■ SUPPLIED PASSAGE
But also it turns out to be something beautiful.
There's one track of mine where I'm speaking to plastic waste, and you can see me submerged in a whole river of plastic.
[ Singing in native dialect ] ♪♪ Like, just being swallowed up in all this junk.
So it's a global issue.
It's not just Ghana.
But then, in our own small way, to speak about this 'cause we know how the Internet also works, to carry the message across.
We know our art may not change the world, but it may change individuals or impart some knowledge into individuals to look at waste differently.
[ Indistinct conversations ] -Kwame takes us to the fishing village of Jamestown, tucked below the ocean bluffs of Accra, to experience firsthand the effect waste is having on traditional life here.
And you see all the plastic and stuff just embedded into the ground and the sand, and this is so much of what the artists that we're meeting with are talking about and using in their art.

■ DATASET EXTRACT
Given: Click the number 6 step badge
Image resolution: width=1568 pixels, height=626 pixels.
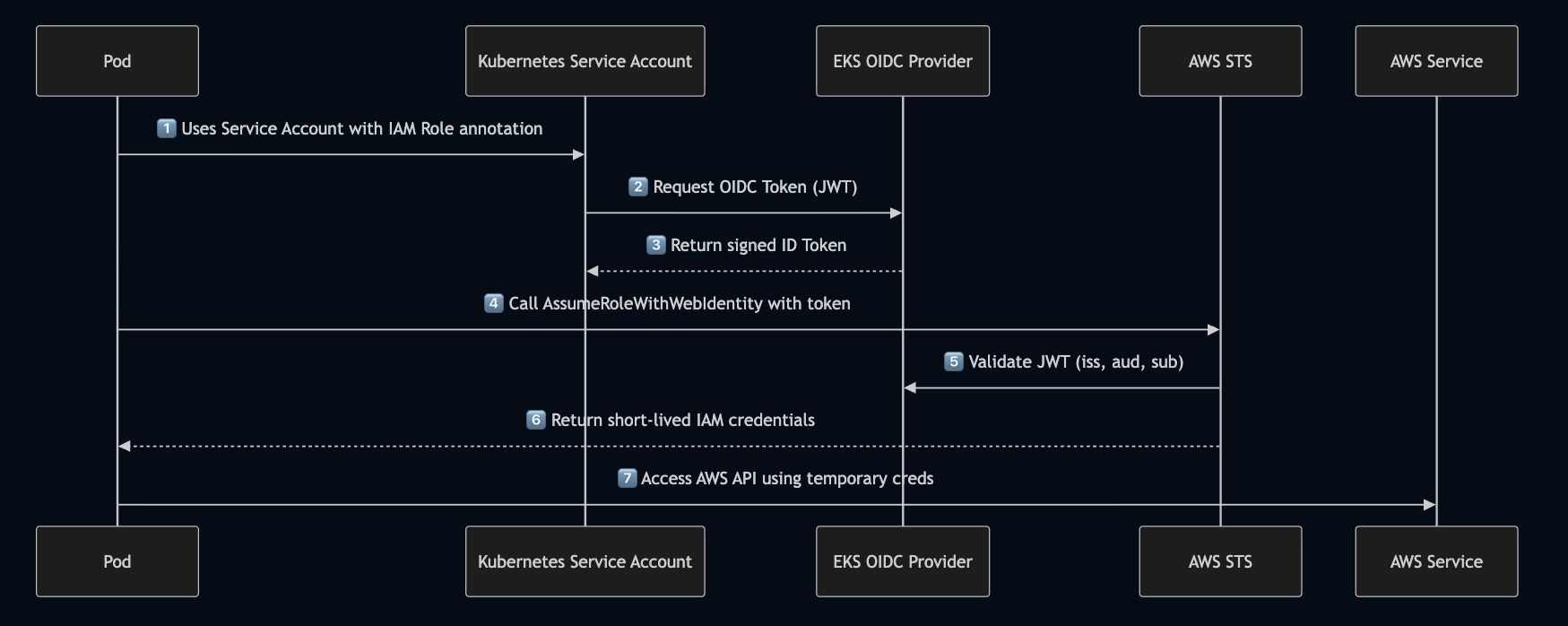Looking at the screenshot, I should click(x=536, y=420).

■ JOBS
A – Answer briefly from the transcript about plastic waste in Ghana:
(i) In one of the speaker's tracks, what is the speaker shown submerged in?
(ii) What does the speaker say the art may do for individuals, even if it may not change the world?
(iii) To which fishing village does Kwame take the visitors?
B – Pick up the transcript about plastic waste in Ghana after its final line and continue it.

■ EXERCISE RESPONSES
A –
(i) A whole river of plastic.
(ii) It may change individuals or impart some knowledge to them so they look at waste differently.
(iii) Jamestown.

B –
[ Indistinct conversations ] We're heading out to ocean on one of these traditional Ghanaian boats, getting a taste of this local, hard, hard lifestyle, a lifestyle that's kind of under threat with overfishing and climate change.
And you can see plastic bags floating around in the water all over the place.
[ Boat motor whirring ] -[ Speaking indistinctly ] -So, they put the net out, made the full circle, and now they're tightening it up to bring in all the fish that are trapped in the middle.
Then they haul it all up, back onto the boat.
It's a hell of a lot of work.
[ Fishermen singing in native dialect ] [ Singing continues ] [ Singing continues ] Didn't realize I got some of this stuff going on.
Hands get wet, and that hemp rope, and it's just -- First time doing this, it just sliced open my fingers.
But you gotta keep going, right?
You gotta get in the fishing nets.
[ Fishermen singing ] And, of course, the issue of waste doesn't stop at the shore.
-Like, right here, you can see we are catching black polyethylene bags and all that.
So you realize there's -- Even away from the shore, there's the same problem of plastic waste that is threatening.
-But in the face of dwindling fish and pollution, yet they still come out with hope to catch.
-With hope to catch a handful of fish.
Yeah.
[ Singing continues ] [ Tool whirring ] -This is Nana Anoff, and he's a self-taught welder and sculptor.
All of his work is made out of salvaged materials, the medium itself becoming the overarching message in all of his pieces -- addressing the problems of waste.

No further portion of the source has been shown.